Objectives: The aim of this study was to investigate the impact of intravitreal and intraperitoneal use of oxytocin (OT) on retinopathy in streptozotocin-induced diabetic rats.
Materials and methods: Twenty-four 6–8-week-old adult male and female Sprague Dawley rats were used in the study. Diabetes was induced in the rats with a single injection of intraperitoneal streptozotocin. Diabetes was verified after 48 hours by measuring blood glucose levels of 260 mg/dl (14.4 mmol/L) or higher in diabetic rats. The rats were divided into 4 groups and treated as follows: intravitreal physiological saline group (0.01 mL saline weekly), intravitreal OT group (10 μU/μL OT weekly), intraperitoneal physiological saline group (1 mL daily), and intraperitoneal OT group (100 IU/kg OT daily). Hamilton syringes fitted with 27-gauge needles were used for intraperitoneal injections while 31-gauge needles were used for intravitreal injection. After 4 weeks of treatment the rats were euthanized to evaluate outer nuclear layer (ONL) thickness, vascular endothelial growth factor (VEGF) immunoexpression, and plasma VEGF levels from blood samples obtained by cardiac puncture.

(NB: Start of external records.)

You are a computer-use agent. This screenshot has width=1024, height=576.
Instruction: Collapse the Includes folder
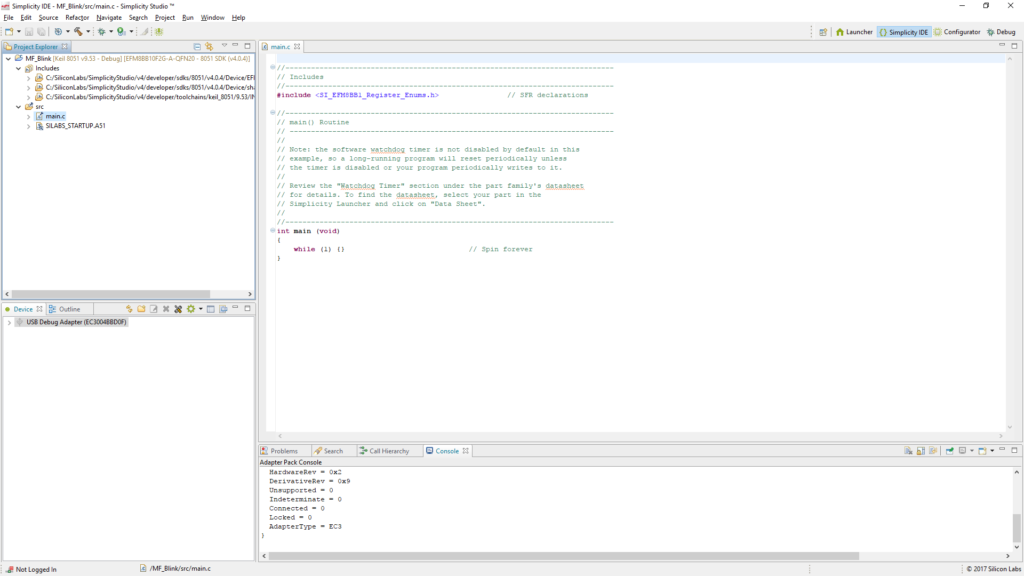pyautogui.click(x=18, y=68)
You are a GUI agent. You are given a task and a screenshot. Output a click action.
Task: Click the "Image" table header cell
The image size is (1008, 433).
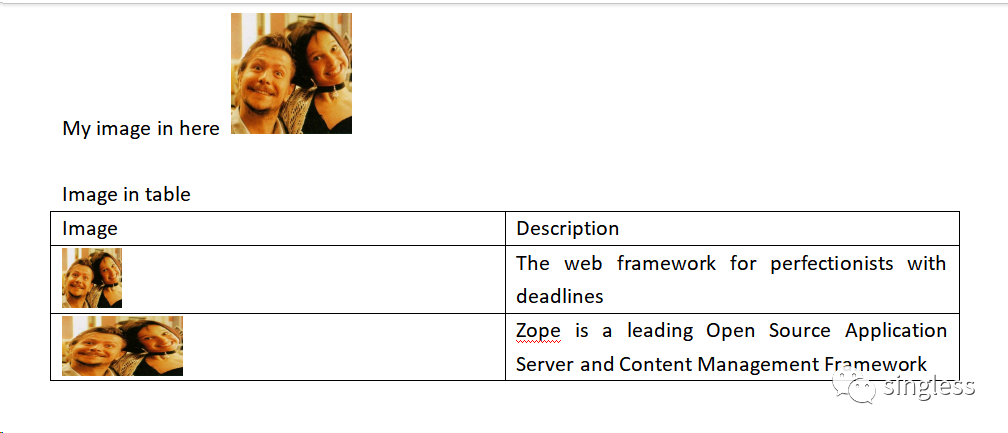coord(90,229)
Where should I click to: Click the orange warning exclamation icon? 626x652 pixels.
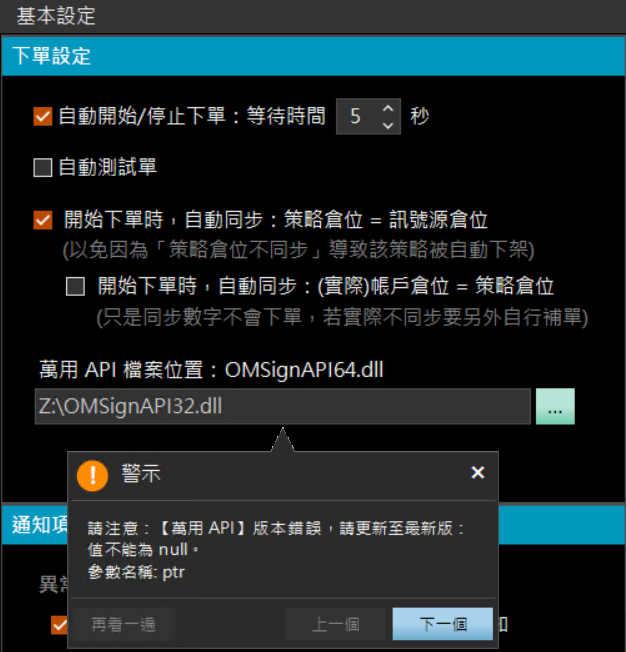92,476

Results: Morphometric analysis of retinal cross-sections showed that intravitreal and intraperitoneal OT significantly increased ONL thickness compared to physiological saline-treated groups. Also, OT treatment significantly decreased VEGF protein expression compared with the physiological saline groups. Plasma VEGF level was significantly higher in the physiological saline treatment group compared to the OT treatment group.
Conclusion: OT reduces diabetic retinopathy progression, particularly when administered intravitreally. To our knowledge, this is the first attempt to investigate the impact of OT on diabetic retinopathy and may provide a new area for further research.
Keywords: Immunohistochemistry; oxytocin; retinopathy; streptozotocin; VEGF.